Discussion in 'Fly Fishing Forum' started by Paul Huffman, Jan 21, 2014.

  1. I'm gonna be 48 soon... Not looking forward to the fact that my memory can actually gets worse!

    Three weeks ago, I left my Sage on the side of the road in the Canyon. Didn't discover it until I was back in Bellevue. Good thing the pass was clear- I got a hell of a lot of extra windshield time, but didn't have to deal with chains, etc! Thankfully my 16 year old son was with me- I couldn't remember where we had pulled over last when we went back to get it! ;)
  2. Been there/done that, Paul. Many times, things like that are in my hand as I search. I do find myself making greater use of innovative reminders & establishing pre/post activity rituals to mitigate the effect of having so many years of memories & ideas stuck in an old head that there's no room for any more . . .
  3. Years ago I used to lose pocket knives - at least several a year. Since I quit bonking fish I haven't lost a single one!

    The last time I used my thermometer was several winters ago up on the Skagit. That day it was worthless. It doesn't show the temp below 32 degrees!
  4. I have not lost a thermometer in more than a decade!. I bought a nice with a nice one with a gizmo with recoiling string to attach to my vest. I of course forgot to attach it to my vest and then forgot that I had it. It has been "safe" in my fly fishing junk ever since. If I remember I think I look for it this week!.

    getting old is a bitch but sure beats the alternative!

    Greg Armstrong likes this.
  5. Smalma said; ".....getting old is a bitch but sure beats the alternative!"

    Kent Lufkin likes this.
  6. There's a word for that - making associations with lists, poems, acronyms - but I forgot what it is.
  7. I just had a three day weekend. Everytime that happens they have to retrain me. I walked from office to office asking "Who are you again?"
  8. It's not so bad. You get to meet new people every day.
    Jim Wallace likes this.
  9. What's the topic of the thread?
  10. I got a thermometer somewhere. It might be in the pouch of my pontoon boat. Or it could be in the gear tray of my sled. Or it could be in my rain coat pocket. Or it could be in my fishing vest pocket. Or......hell I don't remember where the damn thing is. Do we really need a thermometer in the winter time. I look at the one outside on the backporch and if it says it is to damn cold to fish I stay home. At that point it doesn't matter what the water temp is.
    Jim Wallace and Kent Lufkin like this.
  11. Perhaps I shouldn't be so glib. There are plenty of people not having fun with dementia. Just whistling past the graveyard here.

    I was a caregiver to my mom and my in-laws. We had some fun times with it, actually.
    Greg Armstrong and Kent Lufkin like this.
  12. Tether that thing to you, or attach it to your left boot/gravel guard. It will tell you what you need to know.

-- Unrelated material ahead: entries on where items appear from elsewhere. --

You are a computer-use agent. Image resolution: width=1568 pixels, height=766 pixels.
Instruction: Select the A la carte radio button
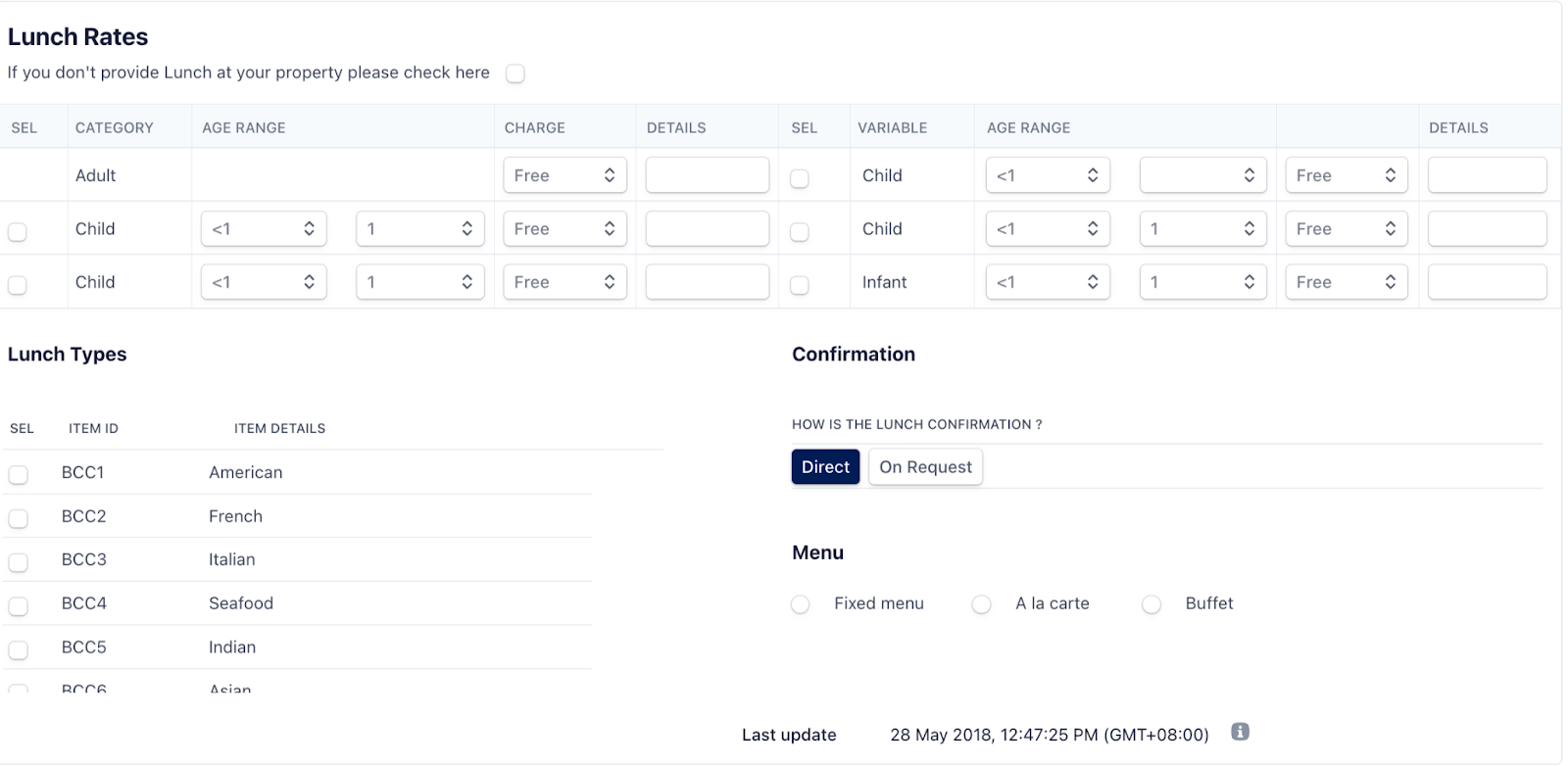coord(981,604)
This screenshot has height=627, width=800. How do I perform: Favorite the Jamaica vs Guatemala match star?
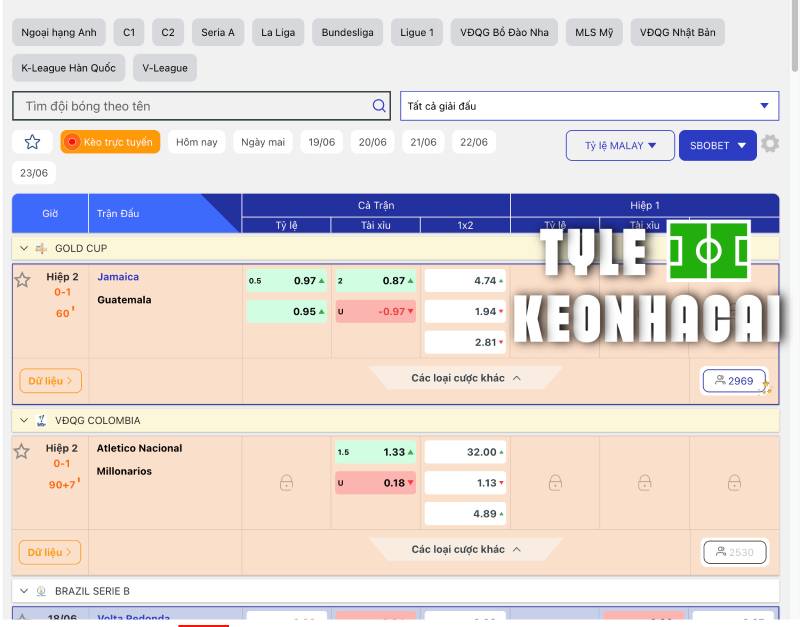point(21,280)
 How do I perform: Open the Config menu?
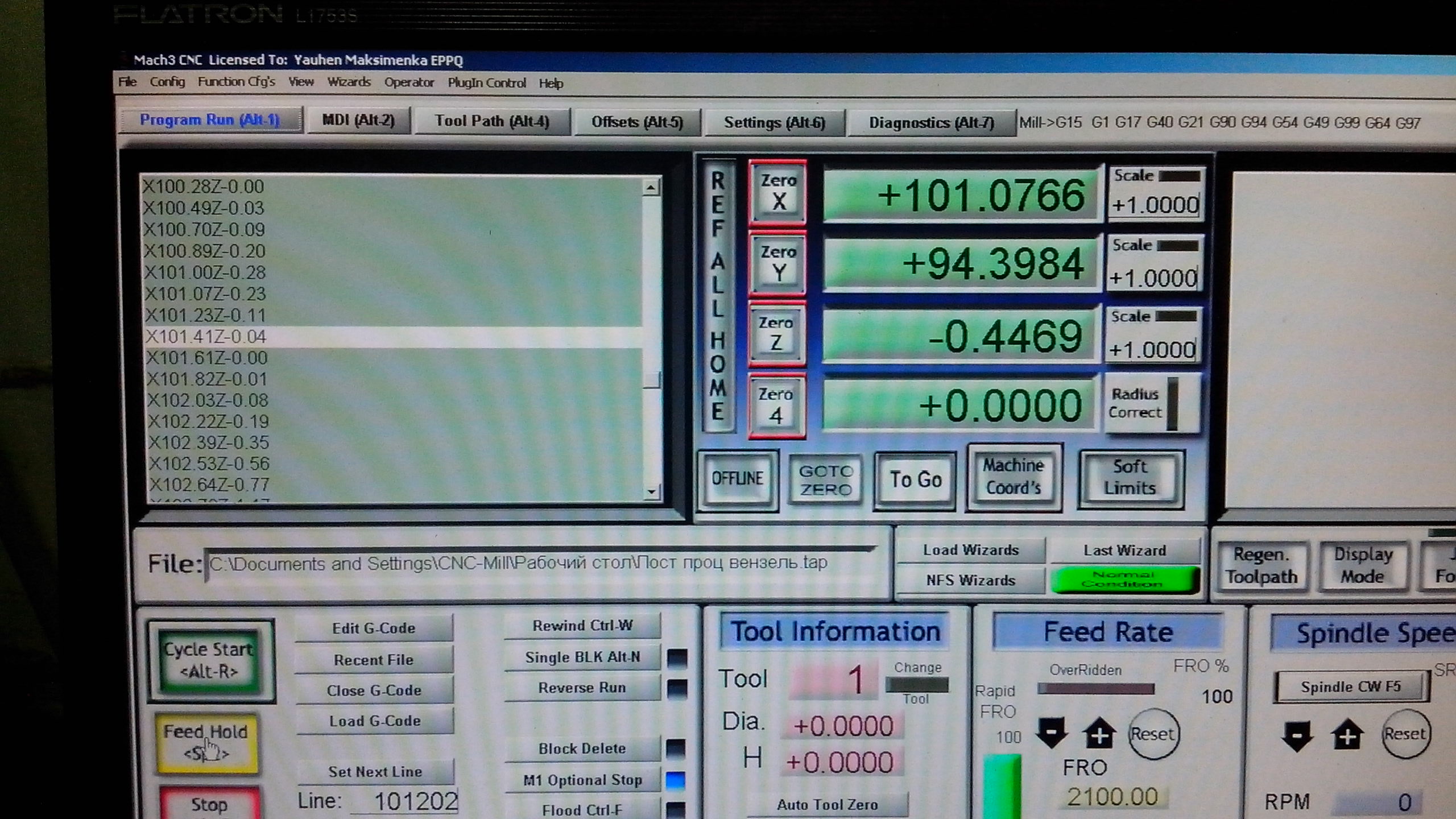pyautogui.click(x=167, y=82)
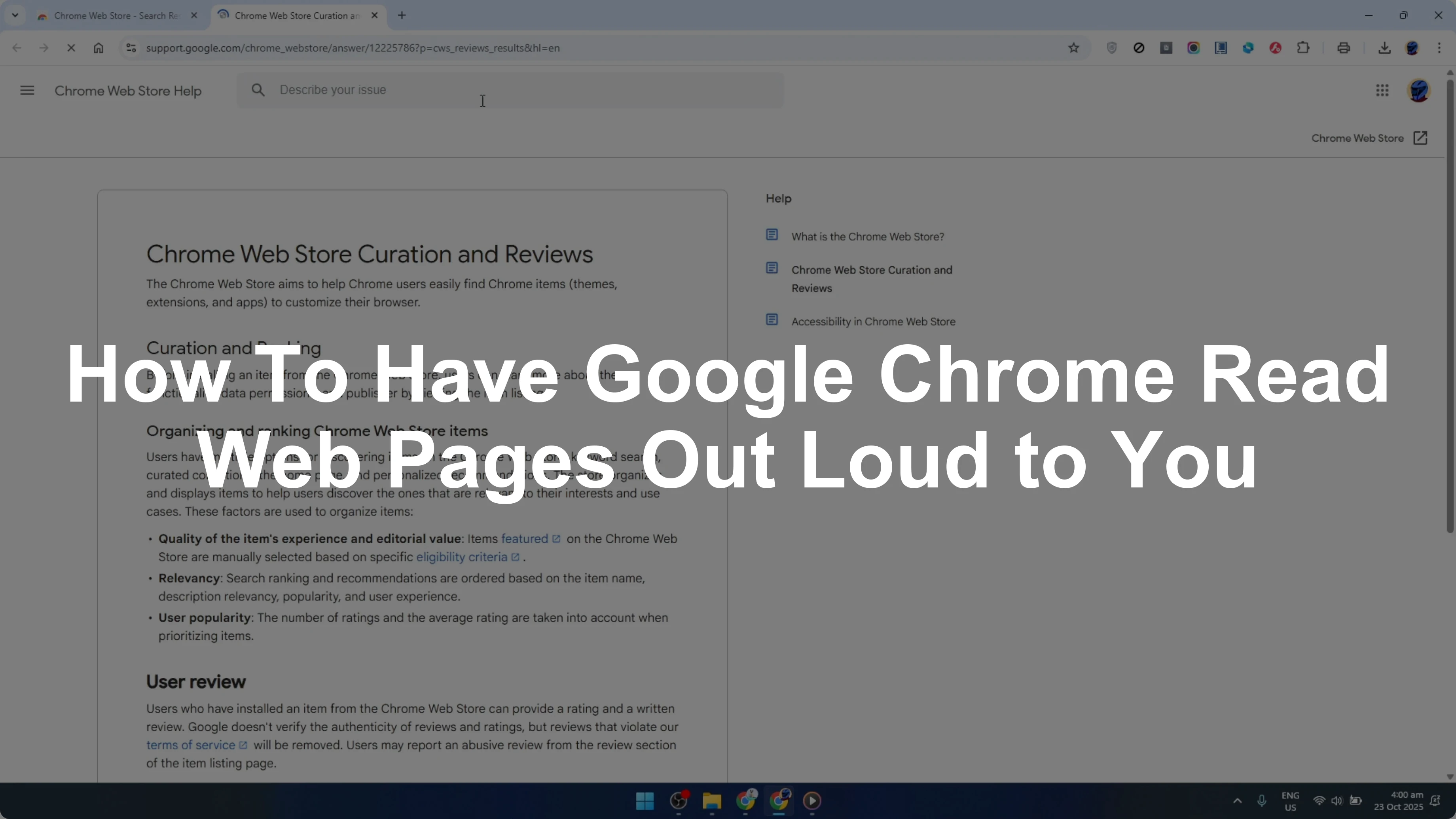Viewport: 1456px width, 819px height.
Task: Expand the tab search dropdown arrow
Action: click(x=15, y=15)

    35 degrees, you must put your low volume large profile within 3" of the fish and it will eat your fly.

    33 degrees, you must physically bonk that fish in the nose twice with the same fly to make sure that it eats it the second time. Slows your work through the run, forcing you to make each cast exactly twice before stepping down.
    Freestone likes this.
  13. Ed's correct, of course. I always tie a piece of running line to it, but then don't take the time to tie it on me. I just throw it done, saying I'll pick it up as soon as I change flies or something.

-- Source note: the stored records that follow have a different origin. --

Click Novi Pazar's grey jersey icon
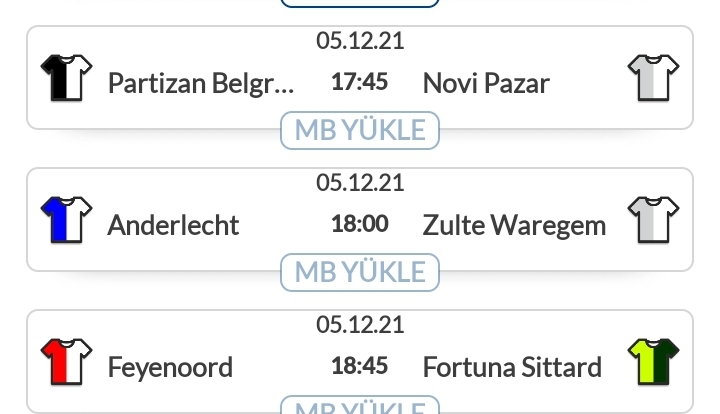 653,78
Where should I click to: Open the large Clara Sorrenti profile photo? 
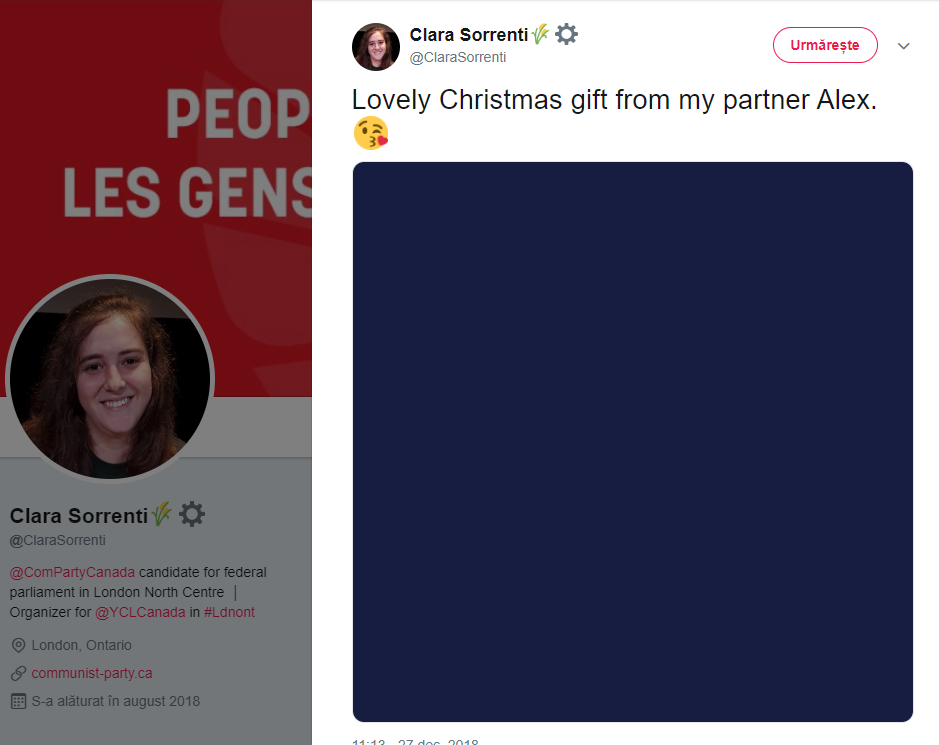pyautogui.click(x=110, y=378)
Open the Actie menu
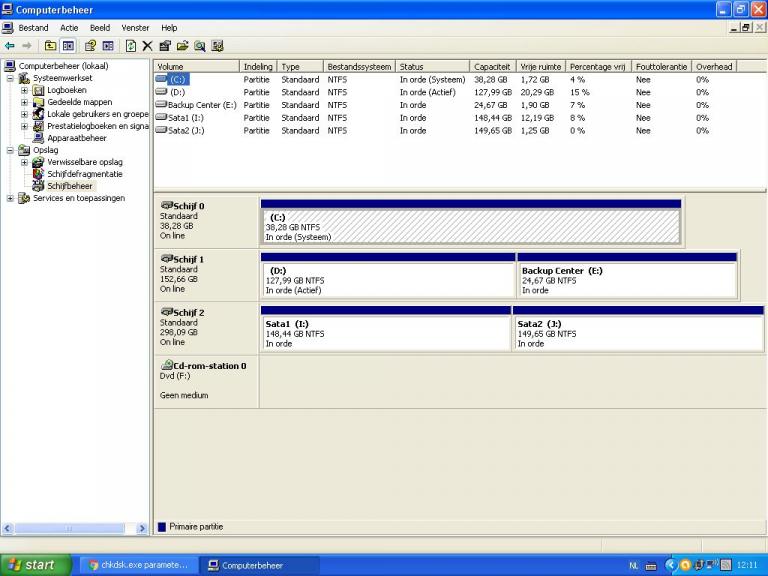Viewport: 768px width, 576px height. click(x=69, y=28)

    I can come pretty close without a thermometer. Shelf ice into the river - <= 33. Ice on the bank, barely in the river - about 35. No ice - 38.

    But for one of the most important temperatures I need a thermometer - 50F. Smallmouth start hitting.

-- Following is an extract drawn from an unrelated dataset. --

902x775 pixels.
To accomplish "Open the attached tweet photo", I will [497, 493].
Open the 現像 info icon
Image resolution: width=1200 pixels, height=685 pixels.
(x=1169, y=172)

    It usually happens that I'm back in the truck driving home and I start thinking about something like "I wonder how warm it got finally in the the afternoon. ... Oh, crap!" I need to establish some kind of mnemonic, like saying to myself "I wonder how cold it is in the next run. Oh, wait, where's your thermometer, dumbass."
  14. Ah Contra, Krusty! You overlooked the chicken hanging above my door. AND, one should always consult the chicken bones, runes and tarot cards before going out.
    Paul Huffman and Krusty like this.